▸ YOUR OBJECTIVE:
Please reproduce the listing verbatim, without its images.
[[ EXERCISE MATERIAL, beginning ]]
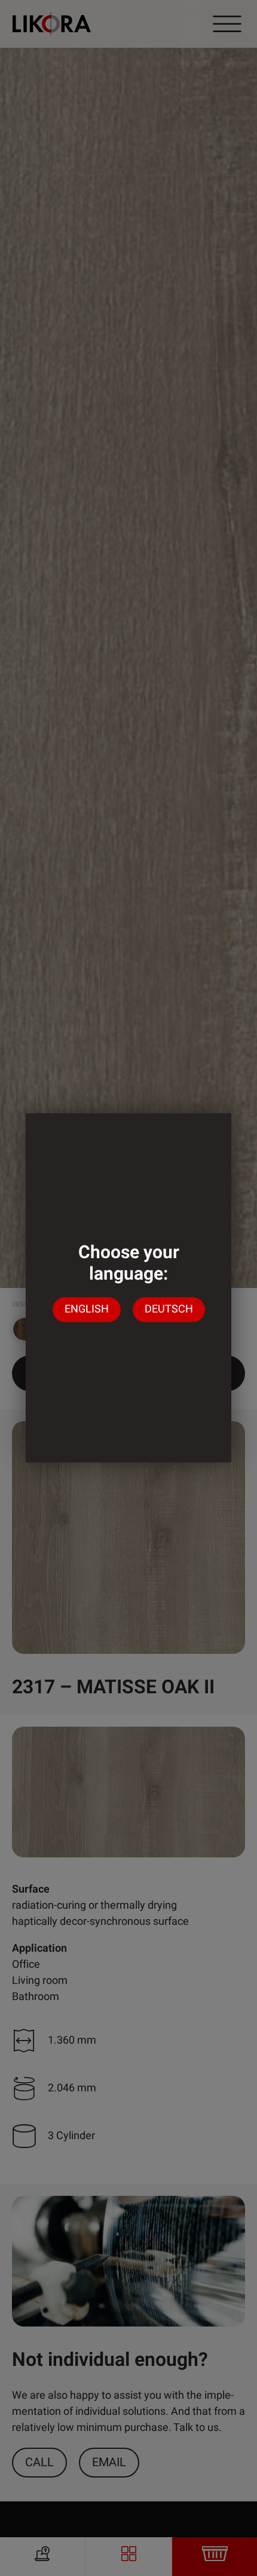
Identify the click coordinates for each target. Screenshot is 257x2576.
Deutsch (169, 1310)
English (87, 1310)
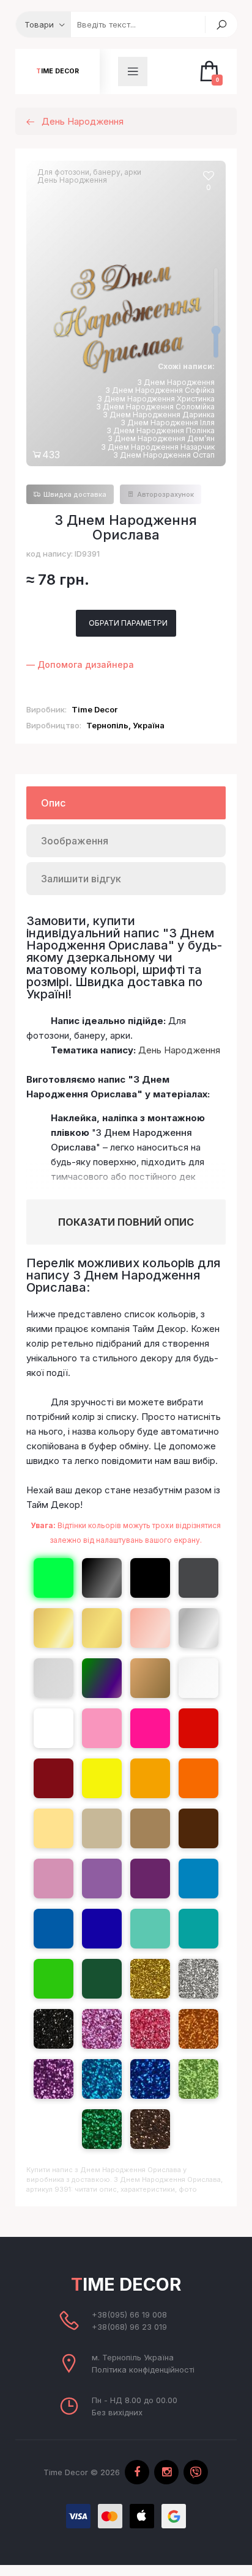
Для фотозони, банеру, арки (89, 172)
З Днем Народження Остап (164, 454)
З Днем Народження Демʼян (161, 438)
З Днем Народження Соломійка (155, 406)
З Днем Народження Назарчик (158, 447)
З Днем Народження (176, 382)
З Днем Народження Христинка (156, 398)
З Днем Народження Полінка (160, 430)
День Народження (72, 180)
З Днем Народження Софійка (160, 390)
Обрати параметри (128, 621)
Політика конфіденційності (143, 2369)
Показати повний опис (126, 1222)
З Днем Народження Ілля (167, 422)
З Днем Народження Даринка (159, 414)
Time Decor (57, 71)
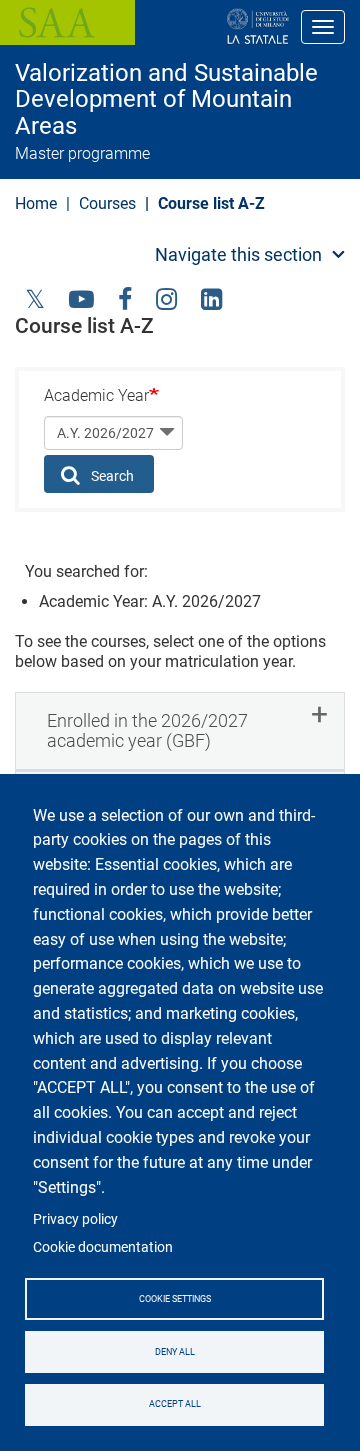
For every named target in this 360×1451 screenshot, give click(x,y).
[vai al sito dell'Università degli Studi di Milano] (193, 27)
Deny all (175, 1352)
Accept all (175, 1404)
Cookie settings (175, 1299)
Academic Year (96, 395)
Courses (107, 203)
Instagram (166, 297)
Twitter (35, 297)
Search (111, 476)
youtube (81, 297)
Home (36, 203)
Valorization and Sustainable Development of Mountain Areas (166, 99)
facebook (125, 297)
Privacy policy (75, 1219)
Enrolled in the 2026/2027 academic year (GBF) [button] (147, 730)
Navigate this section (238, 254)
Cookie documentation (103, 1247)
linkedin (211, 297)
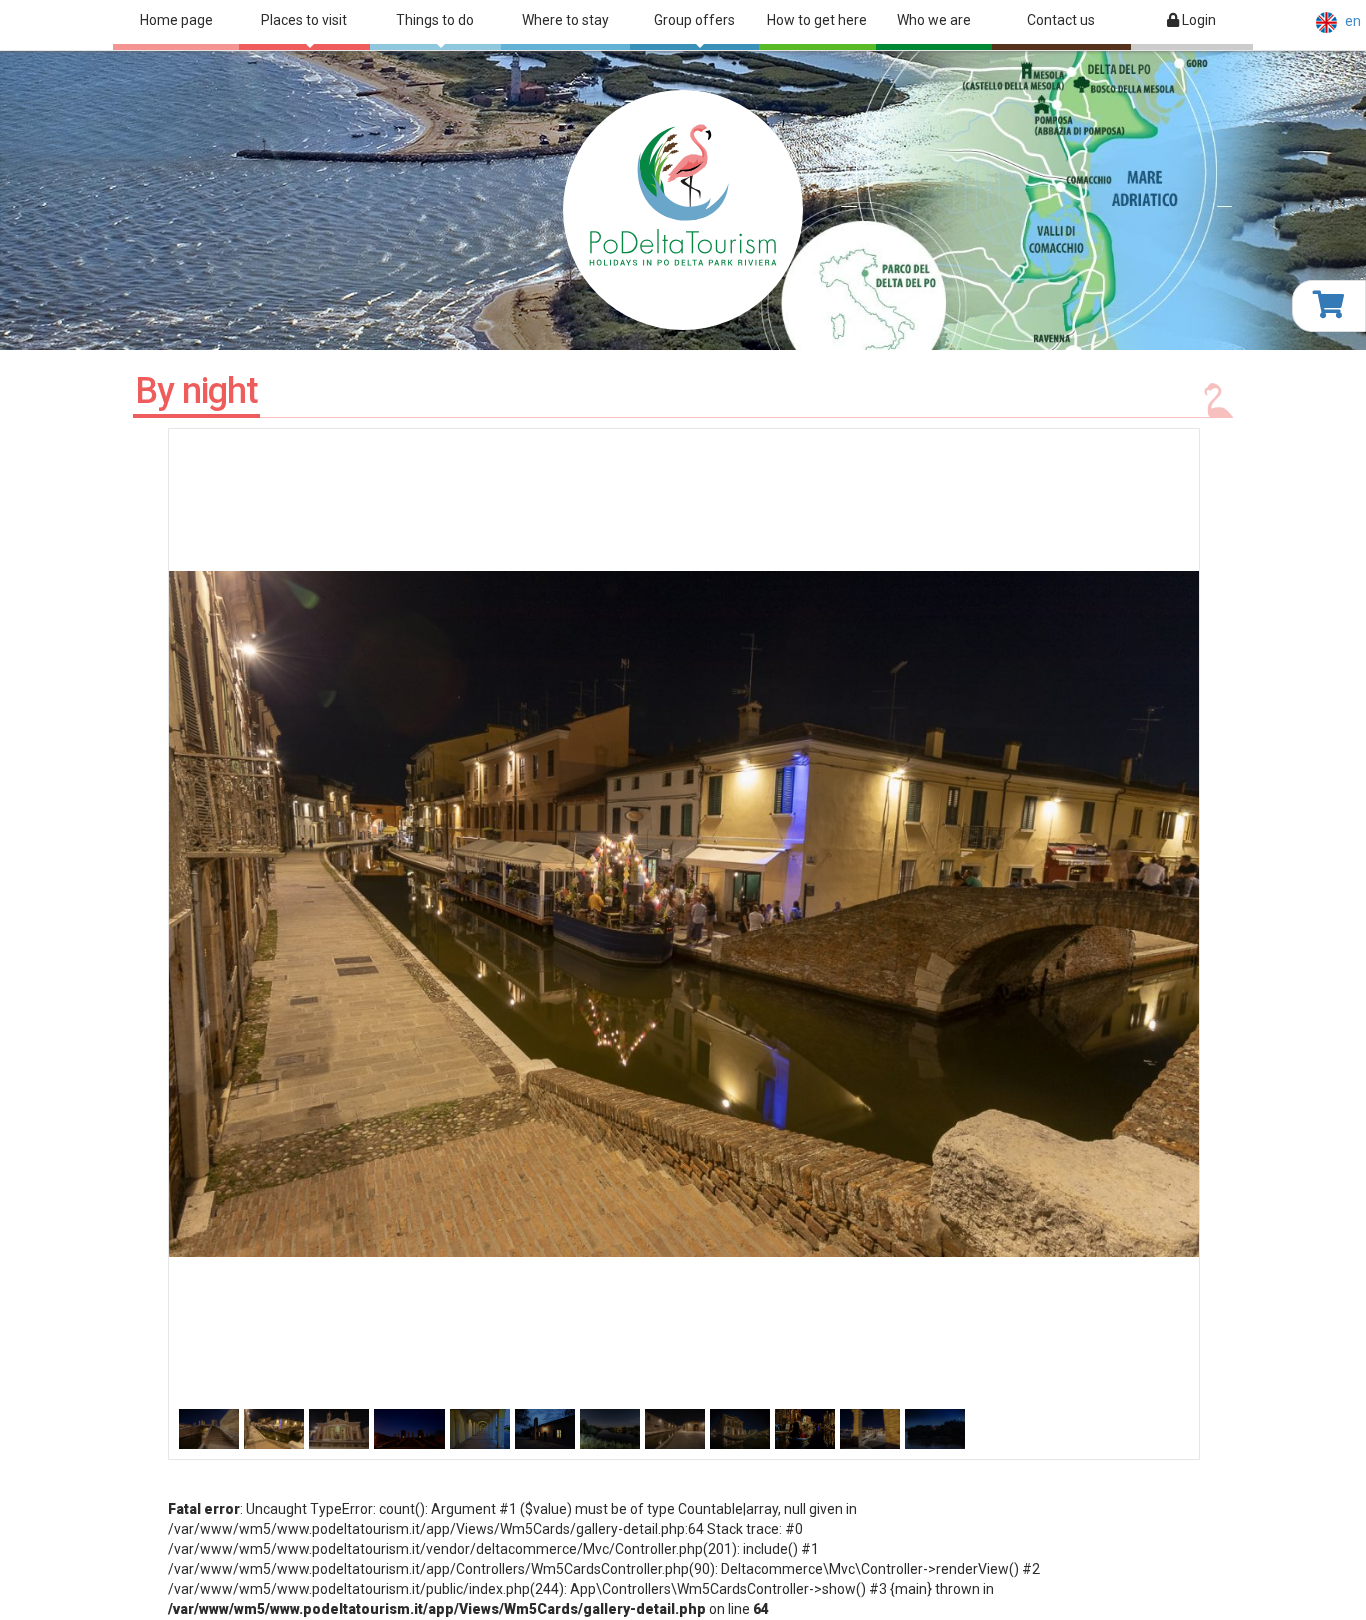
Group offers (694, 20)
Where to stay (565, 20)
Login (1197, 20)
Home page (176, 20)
[[ EXERCISE MATERIAL, end ]]
▸ TASK OUTPUT:
Identify the click coordinates for each target. Screenshot is 257x2576.
Deutsch (169, 1310)
English (87, 1310)
Для фотозони, банеру, арки (89, 172)
З Днем Народження Остап (164, 454)
З Днем Народження Демʼян (161, 438)
З Днем Народження Соломійка (155, 406)
З Днем Народження Назарчик (158, 447)
З Днем Народження (176, 382)
З Днем Народження Христинка (156, 398)
З Днем Народження Полінка (160, 430)
День Народження (72, 180)
З Днем Народження Софійка (160, 390)
Обрати параметри (128, 621)
Політика конфіденційності (143, 2369)
Показати повний опис (126, 1222)
З Днем Народження Ілля (167, 422)
З Днем Народження Даринка (159, 414)
Time Decor (57, 71)
For every named target in this 360×1451 screenshot, give click(x,y).
[vai al sito dell'Università degli Studi di Milano] (193, 27)
Deny all (175, 1352)
Accept all (175, 1404)
Cookie settings (175, 1299)
Academic Year (96, 395)
Courses (107, 203)
Instagram (166, 297)
Twitter (35, 297)
Search (111, 476)
youtube (81, 297)
Home (36, 203)
Valorization and Sustainable Development of Mountain Areas (166, 99)
facebook (125, 297)
Privacy policy (75, 1219)
Enrolled in the 2026/2027 academic year (GBF) [button] (147, 730)
Navigate this section (238, 254)
Cookie documentation (103, 1247)
linkedin (211, 297)
Group offers (694, 20)
Where to stay (565, 20)
Login (1197, 20)
Home page (176, 20)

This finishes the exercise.